▶

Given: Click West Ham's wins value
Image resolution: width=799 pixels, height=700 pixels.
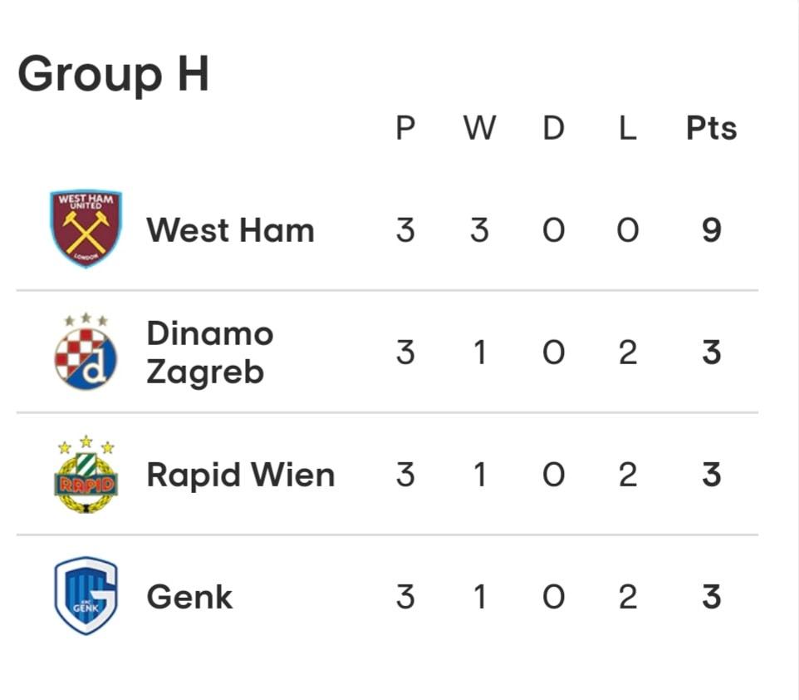Looking at the screenshot, I should (x=479, y=230).
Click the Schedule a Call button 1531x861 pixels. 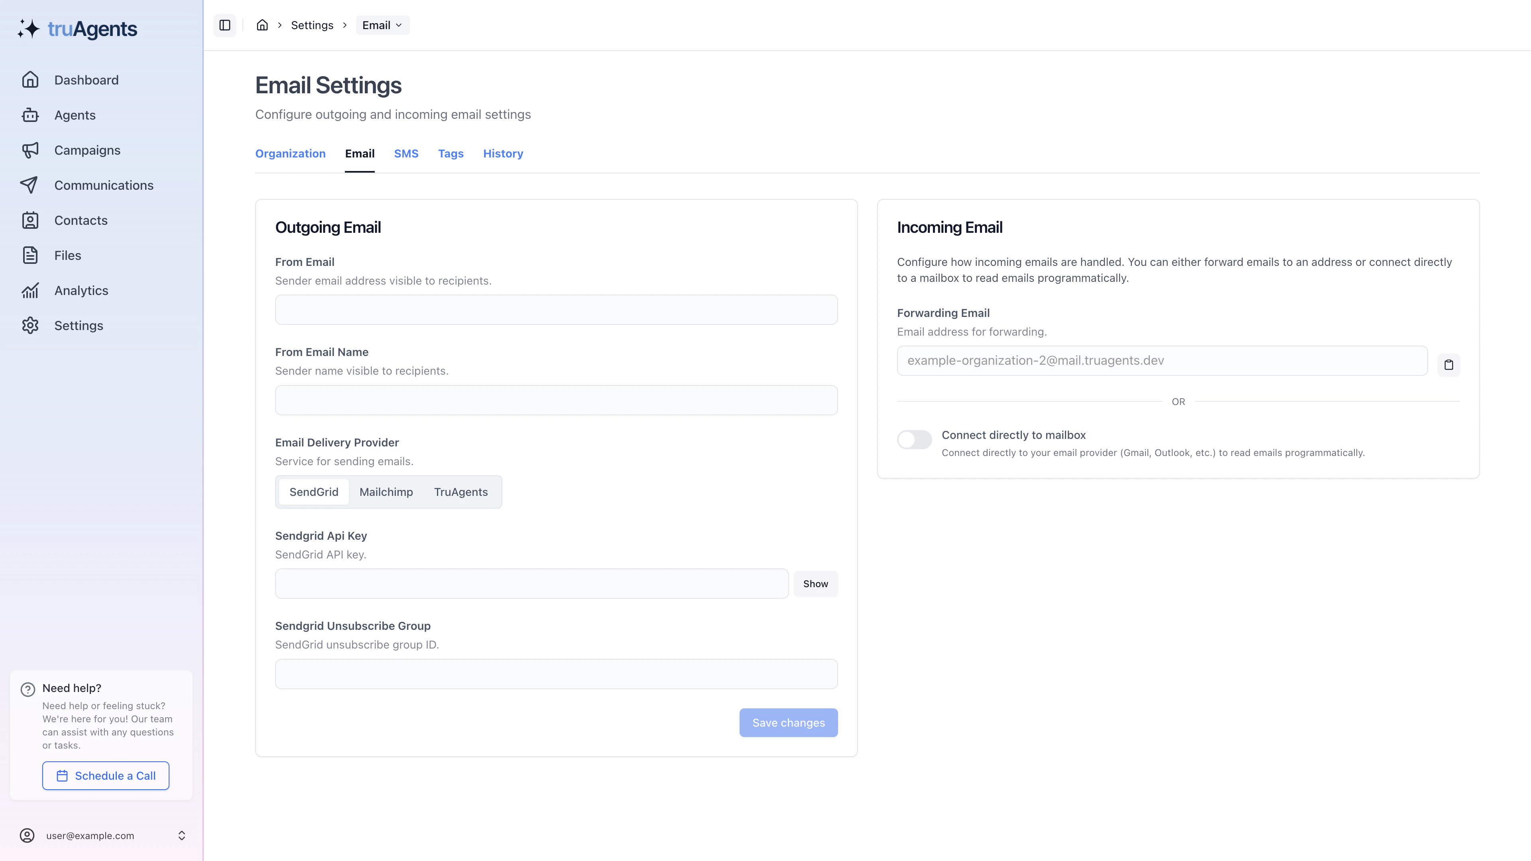tap(105, 775)
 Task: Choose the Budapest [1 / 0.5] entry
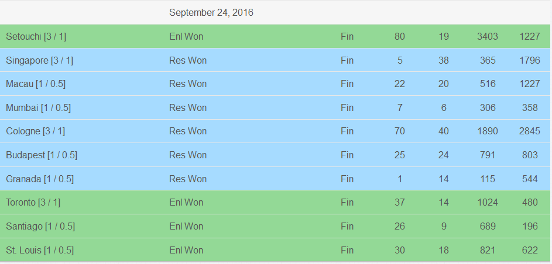tap(42, 155)
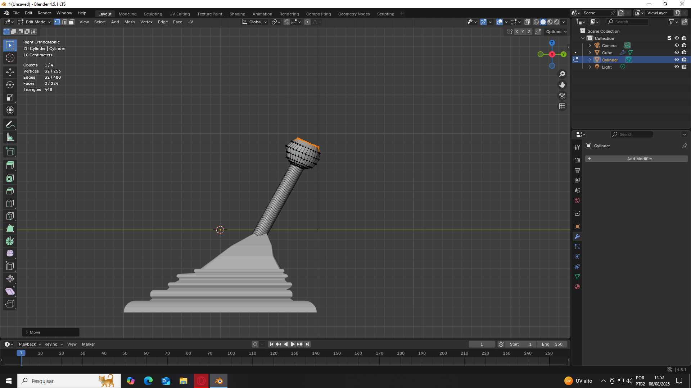Open the Sculpting workspace tab
This screenshot has height=388, width=691.
pyautogui.click(x=153, y=14)
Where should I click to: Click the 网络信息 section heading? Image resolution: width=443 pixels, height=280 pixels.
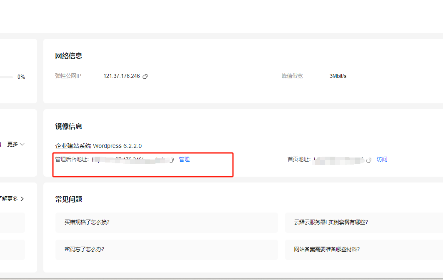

◀

What you are asked to do = Please copy out everything in the listing from the line containing "Task: Choose the Budapest [1 / 0.5] entry" down to the end of the listing, word for word, with the pictures left out.

Exercise solution =
 Task: Choose the Budapest [1 / 0.5] entry
tap(42, 155)
Open the Sculpting workspace tab
This screenshot has height=388, width=691.
pyautogui.click(x=153, y=14)
Where should I click to: Click the 网络信息 section heading? Image resolution: width=443 pixels, height=280 pixels.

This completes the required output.